§ **To do**
Count the lines of the records below that contain the string "photo". Reply with the number only.

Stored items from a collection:
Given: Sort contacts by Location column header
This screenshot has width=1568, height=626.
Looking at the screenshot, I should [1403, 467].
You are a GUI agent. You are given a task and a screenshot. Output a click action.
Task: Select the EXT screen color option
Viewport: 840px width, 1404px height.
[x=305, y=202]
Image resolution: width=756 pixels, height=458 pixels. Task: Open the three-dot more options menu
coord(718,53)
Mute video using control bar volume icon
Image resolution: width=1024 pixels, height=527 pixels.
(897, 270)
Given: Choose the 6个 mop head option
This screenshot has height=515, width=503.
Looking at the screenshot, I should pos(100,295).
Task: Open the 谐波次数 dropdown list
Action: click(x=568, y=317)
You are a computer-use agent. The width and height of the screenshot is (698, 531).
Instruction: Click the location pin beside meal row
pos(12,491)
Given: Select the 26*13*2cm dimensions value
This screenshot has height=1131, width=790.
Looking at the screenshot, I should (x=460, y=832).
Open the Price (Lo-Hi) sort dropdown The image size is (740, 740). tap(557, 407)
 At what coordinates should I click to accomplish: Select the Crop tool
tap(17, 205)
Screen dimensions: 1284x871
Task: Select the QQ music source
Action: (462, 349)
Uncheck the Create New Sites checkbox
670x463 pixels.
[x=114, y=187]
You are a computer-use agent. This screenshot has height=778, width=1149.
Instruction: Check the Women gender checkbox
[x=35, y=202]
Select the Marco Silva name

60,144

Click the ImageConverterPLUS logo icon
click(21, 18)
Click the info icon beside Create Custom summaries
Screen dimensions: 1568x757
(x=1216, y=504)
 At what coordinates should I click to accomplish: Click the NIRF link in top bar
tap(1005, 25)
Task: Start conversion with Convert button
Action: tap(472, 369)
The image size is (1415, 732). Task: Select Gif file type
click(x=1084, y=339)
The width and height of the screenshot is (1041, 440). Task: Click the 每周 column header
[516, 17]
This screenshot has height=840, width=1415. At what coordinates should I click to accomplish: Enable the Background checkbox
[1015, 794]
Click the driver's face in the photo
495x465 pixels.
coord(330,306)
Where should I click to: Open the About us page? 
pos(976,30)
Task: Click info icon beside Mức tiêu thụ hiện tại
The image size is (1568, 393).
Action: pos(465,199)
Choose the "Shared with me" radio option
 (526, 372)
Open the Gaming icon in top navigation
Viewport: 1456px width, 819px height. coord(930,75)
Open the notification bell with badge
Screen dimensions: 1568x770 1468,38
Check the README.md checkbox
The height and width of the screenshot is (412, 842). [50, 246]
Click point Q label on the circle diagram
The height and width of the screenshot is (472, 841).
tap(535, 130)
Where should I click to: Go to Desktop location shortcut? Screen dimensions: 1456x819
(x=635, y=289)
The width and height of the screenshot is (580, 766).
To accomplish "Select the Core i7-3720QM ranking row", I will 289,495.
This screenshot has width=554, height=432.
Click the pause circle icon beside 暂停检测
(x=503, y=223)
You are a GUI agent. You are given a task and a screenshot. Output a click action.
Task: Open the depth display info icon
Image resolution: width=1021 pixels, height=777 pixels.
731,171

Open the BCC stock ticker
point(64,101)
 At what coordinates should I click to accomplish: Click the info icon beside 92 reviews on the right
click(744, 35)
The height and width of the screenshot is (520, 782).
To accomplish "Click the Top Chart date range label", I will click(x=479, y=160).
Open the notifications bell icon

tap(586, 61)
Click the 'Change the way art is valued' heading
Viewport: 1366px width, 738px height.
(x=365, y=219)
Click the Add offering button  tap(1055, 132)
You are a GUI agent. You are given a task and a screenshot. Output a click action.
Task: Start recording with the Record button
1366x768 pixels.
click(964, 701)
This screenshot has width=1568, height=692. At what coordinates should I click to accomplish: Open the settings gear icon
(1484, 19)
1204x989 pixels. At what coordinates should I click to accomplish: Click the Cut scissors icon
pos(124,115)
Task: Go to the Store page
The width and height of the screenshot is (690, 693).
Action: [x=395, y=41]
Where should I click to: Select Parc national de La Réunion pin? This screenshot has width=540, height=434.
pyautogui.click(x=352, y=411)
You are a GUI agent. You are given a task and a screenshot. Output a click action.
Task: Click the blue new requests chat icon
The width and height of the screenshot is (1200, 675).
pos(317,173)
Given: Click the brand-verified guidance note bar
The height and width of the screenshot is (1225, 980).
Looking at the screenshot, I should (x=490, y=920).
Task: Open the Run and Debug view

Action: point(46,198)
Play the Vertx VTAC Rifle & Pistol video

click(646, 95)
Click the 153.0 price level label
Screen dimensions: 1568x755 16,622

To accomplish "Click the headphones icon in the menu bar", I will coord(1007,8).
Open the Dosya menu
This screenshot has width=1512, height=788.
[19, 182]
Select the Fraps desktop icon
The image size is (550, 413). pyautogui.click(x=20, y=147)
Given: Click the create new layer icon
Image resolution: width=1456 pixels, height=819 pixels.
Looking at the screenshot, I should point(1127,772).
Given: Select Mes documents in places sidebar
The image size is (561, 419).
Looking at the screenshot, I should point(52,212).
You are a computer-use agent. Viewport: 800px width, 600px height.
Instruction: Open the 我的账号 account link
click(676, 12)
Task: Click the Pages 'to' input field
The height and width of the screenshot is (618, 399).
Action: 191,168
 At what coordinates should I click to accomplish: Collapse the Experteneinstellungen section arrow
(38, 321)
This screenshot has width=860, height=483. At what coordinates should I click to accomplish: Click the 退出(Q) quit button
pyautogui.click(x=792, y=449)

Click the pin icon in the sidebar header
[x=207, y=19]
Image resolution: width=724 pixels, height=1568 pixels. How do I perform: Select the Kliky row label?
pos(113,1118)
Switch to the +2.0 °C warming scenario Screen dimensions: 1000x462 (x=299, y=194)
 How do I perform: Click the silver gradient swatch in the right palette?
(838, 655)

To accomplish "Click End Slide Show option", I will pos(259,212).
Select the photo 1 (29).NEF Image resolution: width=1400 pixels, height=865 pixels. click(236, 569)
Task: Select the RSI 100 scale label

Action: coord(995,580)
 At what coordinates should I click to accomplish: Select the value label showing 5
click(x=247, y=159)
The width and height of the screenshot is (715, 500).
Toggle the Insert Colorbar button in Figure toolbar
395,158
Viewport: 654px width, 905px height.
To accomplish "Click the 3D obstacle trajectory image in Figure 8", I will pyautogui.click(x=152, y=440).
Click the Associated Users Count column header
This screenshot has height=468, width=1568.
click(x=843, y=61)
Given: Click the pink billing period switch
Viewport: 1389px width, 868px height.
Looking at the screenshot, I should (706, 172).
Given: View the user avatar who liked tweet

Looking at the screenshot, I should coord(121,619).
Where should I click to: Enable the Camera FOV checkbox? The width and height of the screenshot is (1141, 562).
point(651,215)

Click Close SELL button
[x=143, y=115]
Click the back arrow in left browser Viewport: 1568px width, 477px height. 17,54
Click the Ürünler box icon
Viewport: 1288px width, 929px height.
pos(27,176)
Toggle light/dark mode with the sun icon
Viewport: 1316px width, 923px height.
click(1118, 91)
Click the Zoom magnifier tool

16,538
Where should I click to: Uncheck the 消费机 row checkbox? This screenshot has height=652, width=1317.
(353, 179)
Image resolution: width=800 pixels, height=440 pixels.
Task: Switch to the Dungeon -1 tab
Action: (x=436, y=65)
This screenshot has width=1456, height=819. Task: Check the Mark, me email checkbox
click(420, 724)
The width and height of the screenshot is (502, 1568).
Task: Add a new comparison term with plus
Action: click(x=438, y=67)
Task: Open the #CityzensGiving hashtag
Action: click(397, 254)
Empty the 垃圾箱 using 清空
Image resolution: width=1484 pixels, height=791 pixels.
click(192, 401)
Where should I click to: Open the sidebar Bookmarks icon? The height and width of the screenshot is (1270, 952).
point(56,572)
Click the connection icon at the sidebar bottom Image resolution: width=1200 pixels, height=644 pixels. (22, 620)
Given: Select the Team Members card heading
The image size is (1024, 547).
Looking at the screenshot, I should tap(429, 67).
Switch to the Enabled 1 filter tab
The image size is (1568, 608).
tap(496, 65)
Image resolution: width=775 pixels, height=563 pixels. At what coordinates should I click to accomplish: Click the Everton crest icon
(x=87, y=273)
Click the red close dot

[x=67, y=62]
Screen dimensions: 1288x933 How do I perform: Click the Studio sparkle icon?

§ **Answer to this exercise**
2